Siyasi Pazarlık Cezaları
HDP eş genel başkanı Selahaddin Demirtaş’ın çağrısıyla sokağa inen HDPKK’lı vandallar, 6-8 Ekim 2014 tarihleri arasında başta Yasin Börü, Hasan Gökgöz, Turan Yavaş, Cumali Güneş, Riyad Güneş, Hüseyin Dakak başta olmak üzere onlarca insanı katletmişlerdi.
Aç kurtlar gibi sokağa salınan bu vandallara gösterilen hedef, HÜDA PAR nezdinde İslami bütün dernek, vakıf, kurum, kuruluş, kurslar, etüd merkezleri ve şahısların yok edilmesiydi. Gerekçeleri de yine sokağa inme çağrıları yapan siyasetçiler tarafından önceden belirlenmişti. IŞİD taraftarı olmak. Nitekim DBP il başkanı Zübeyde Zümrüt, Diyarbakır’da IŞİD’e destek veren 400 derneğin kurulduğunu belirtmiş, böylece İslam’ı referans alan bütün derneklerin hedeflerinde olduğunu ve fırsat bulduklarında hepsini yok edeceklerini üstü kapalı bir şekilde ilan etmişti.

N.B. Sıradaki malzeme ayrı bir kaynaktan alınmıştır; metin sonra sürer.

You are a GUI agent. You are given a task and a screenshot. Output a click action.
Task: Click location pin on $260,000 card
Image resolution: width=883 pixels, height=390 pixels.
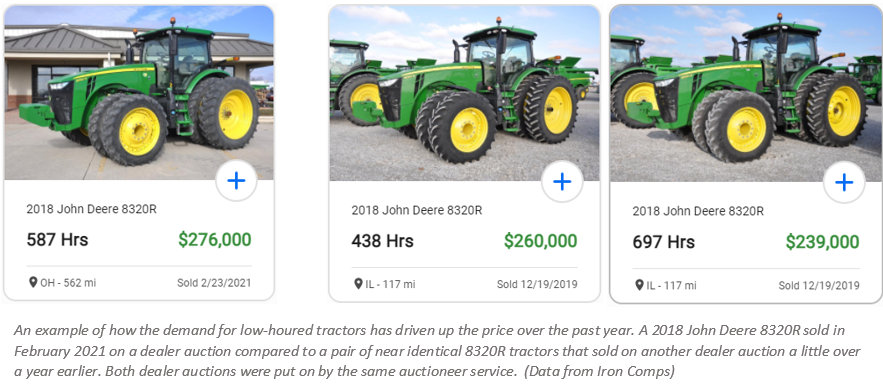click(x=358, y=284)
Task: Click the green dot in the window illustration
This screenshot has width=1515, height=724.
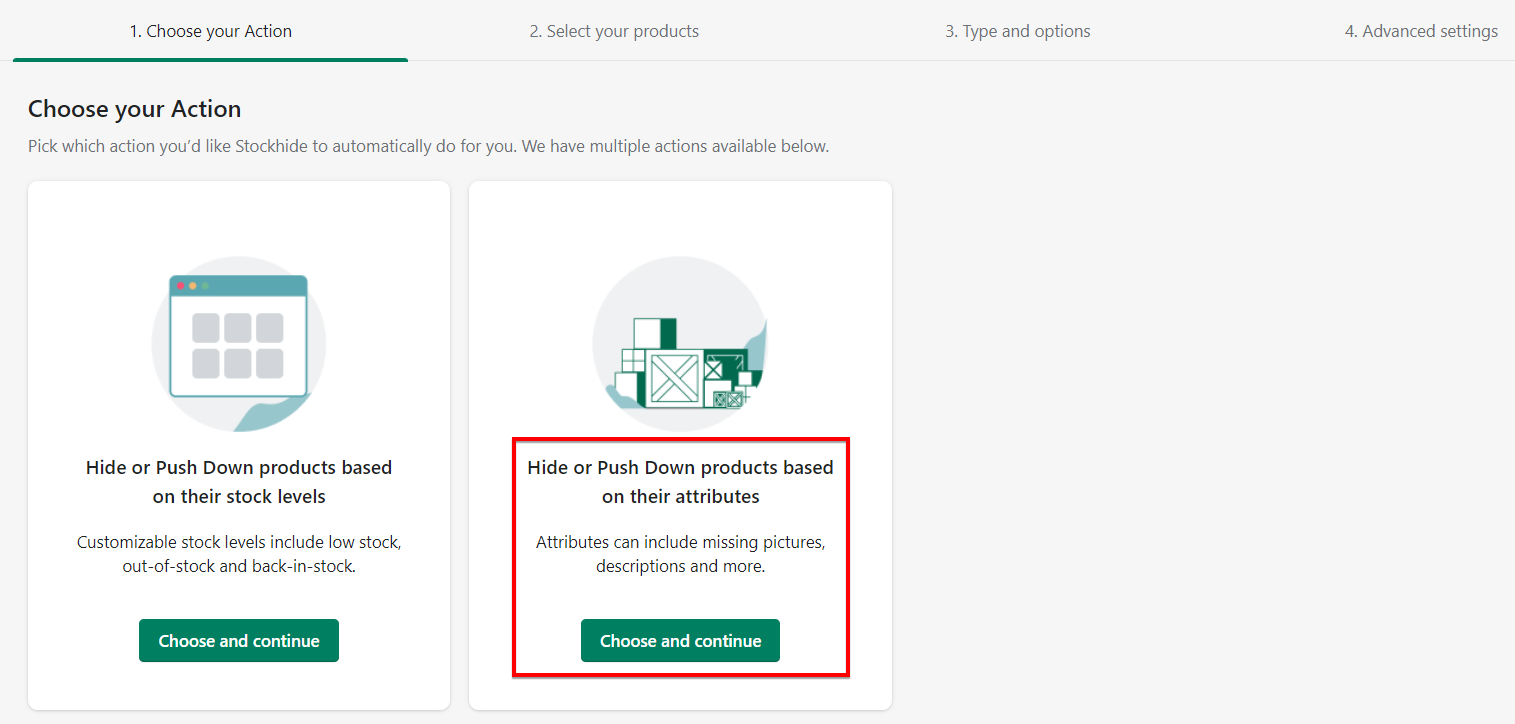Action: 205,286
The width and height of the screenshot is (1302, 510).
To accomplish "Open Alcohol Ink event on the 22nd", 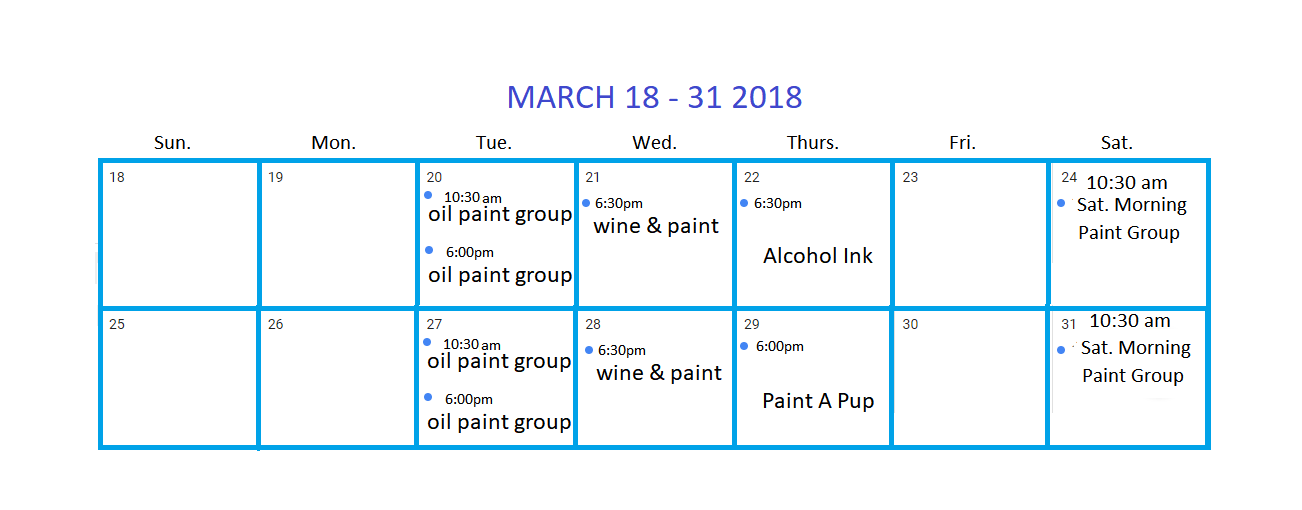I will [x=817, y=256].
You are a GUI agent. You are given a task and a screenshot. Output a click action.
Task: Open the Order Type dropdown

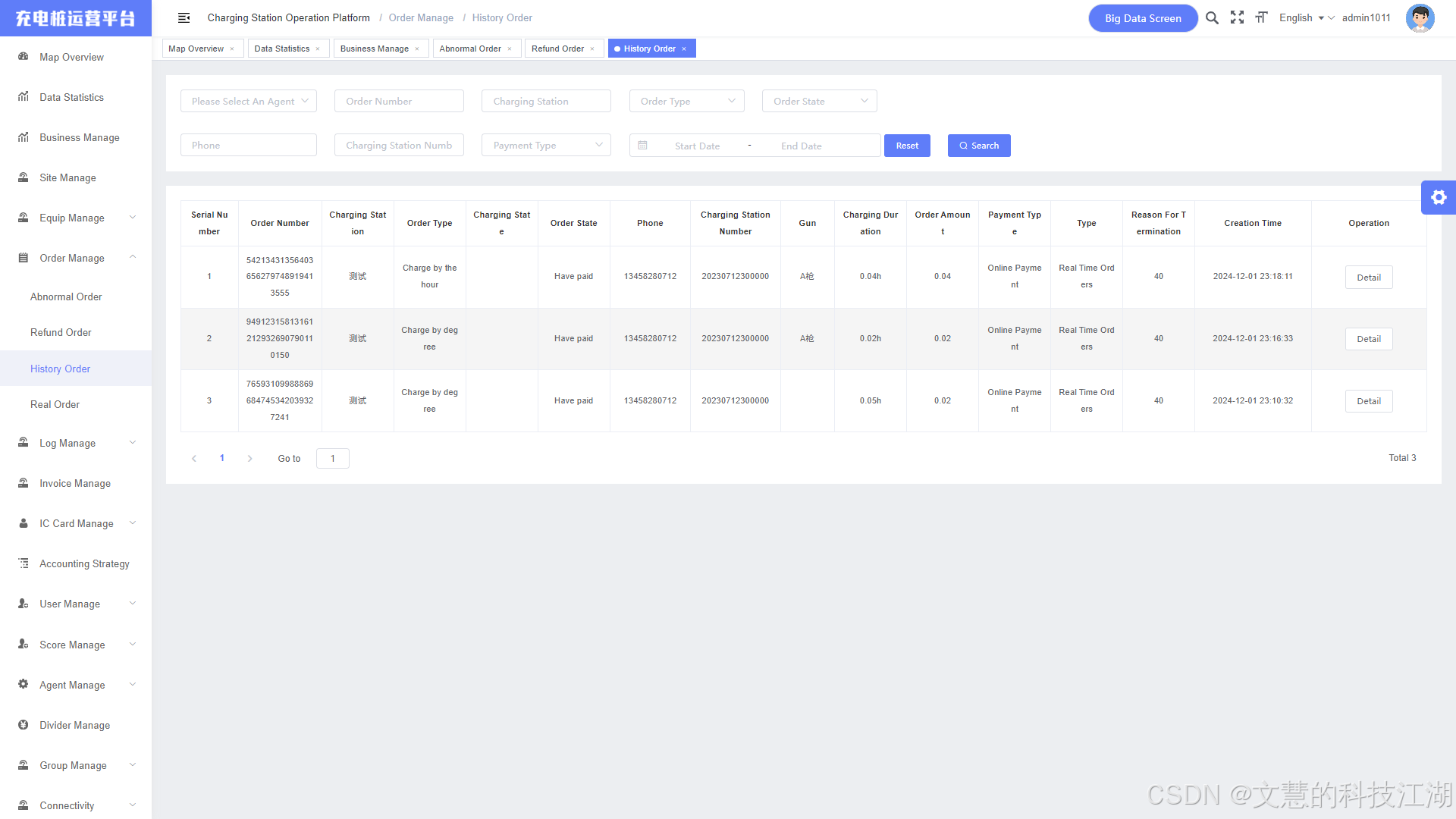(x=686, y=101)
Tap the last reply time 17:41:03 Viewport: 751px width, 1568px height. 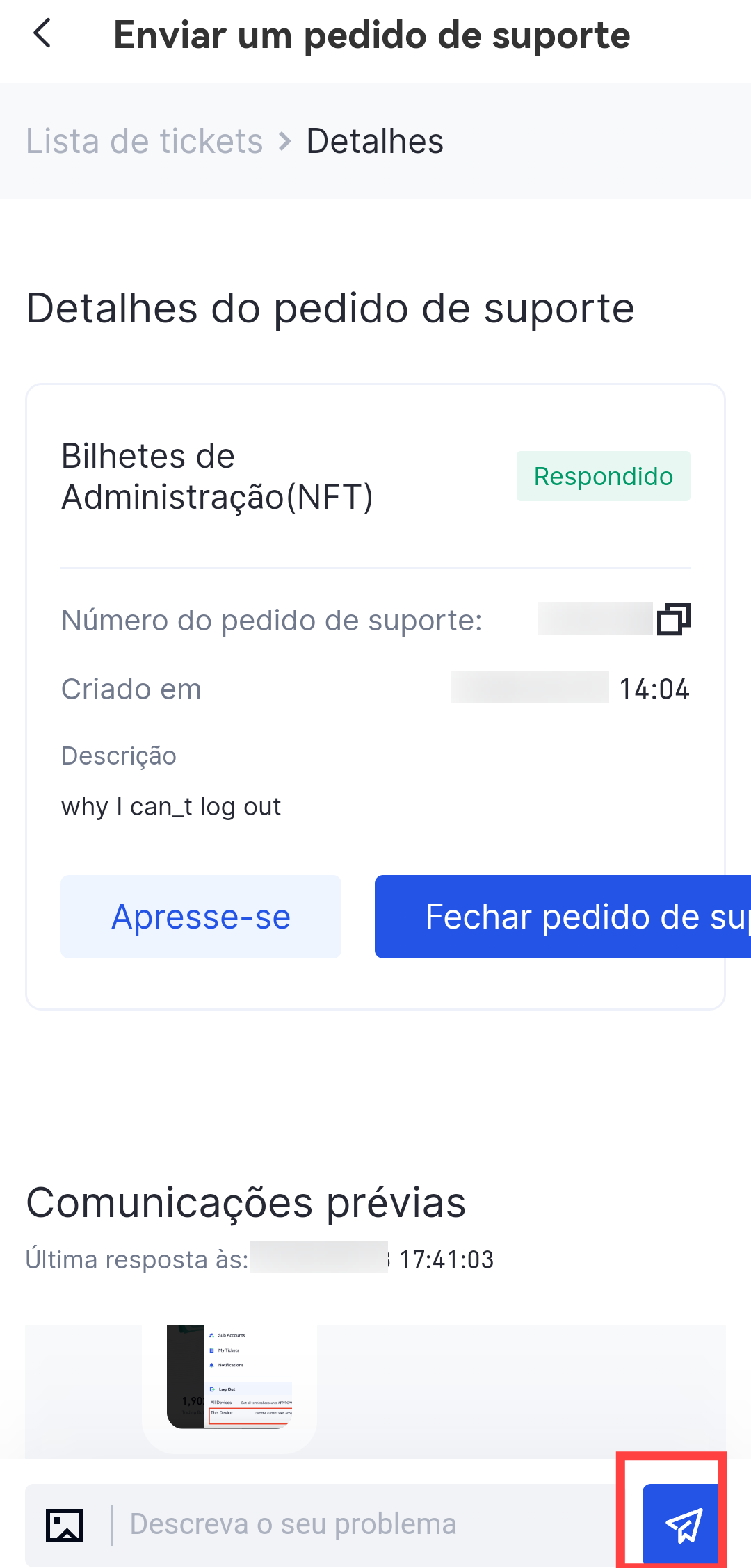(x=446, y=1259)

Her şey hesaplanmıştı. Güvenlik güçleri gözlerini kapatmış, Vali’nin itirafıyla “şehit vermemek” için karakollarına çekilmişlerdi. Devlet, sanki de-Facto bir şekilde “size bir hafta mühlet, ne yapacaksanız yapın” demiş, olaylara kör ve sağır kalmıştı. Böylece inisiyatif sokaktaki vahşi köpeklere bırakılmıştı. Onlar da önüne gelen her şeyi yakıp yıkmışlar, gencecik bedenleri işkencelerle şehit etmişler, bununla yetinmeyerek üçüncü kattan aşağı atmışlar, sonra yerde tekmelemişler, üzerlerinde zılgıtlar çekmişler, benzin döküp yakmışlar, üstlerinden arabayla geçmişlerdi.
Sadece yanındaki tesettürlü hanımdan ya da sakalından dolayı insanlar vahşice katledilmişti. Olaylar her geçen saat büyümeye, devlet gözlerini kapatmaya, güvenlik güçleri şehit vermemek için korunaklı karakollarında olayları izlemekle yetinmeye devam edince, Müslüman halk kendi güvenliğini kendisi almaya başladı. Kendilerinden başka bir güç olmadığını zanneden ve kadın elbiseleriyle eylemler yapan vandallar, karşılarında Müslümanları görünce inlerine çekilmek zorunda kalmışlardı.
Planlarının tutmadığını ve aleyhlerine döndüğünü gören Selahaddin Demirtaş, 9 Ekim’de başından dibine kadar boncuk boncuk terleyerek yaptığı açıklamada “Provokatörler bazı yerlerde devreye girdi, şiddet eylemlerini yapan kişiler oldular. Bayrak yakma, büst yıkma olaylarını yaptılar. Şiddeti büyüten HDP'nin çağrısı değildir. HDP, ‘Silah, şiddet kullanın’ demedi” diyerek sokaktan çekilme çağrısı yaptı. Bu açıklamada dahi Müslümanlara yönelik şiddet için bir pişmanlık duymamış, sadece bayrak ve büst yakanların provokatörler olduğunu belirtmiştir. Yani cinayetlerin kendileri tarafından yapıldığını zımnen kabul etmiştir.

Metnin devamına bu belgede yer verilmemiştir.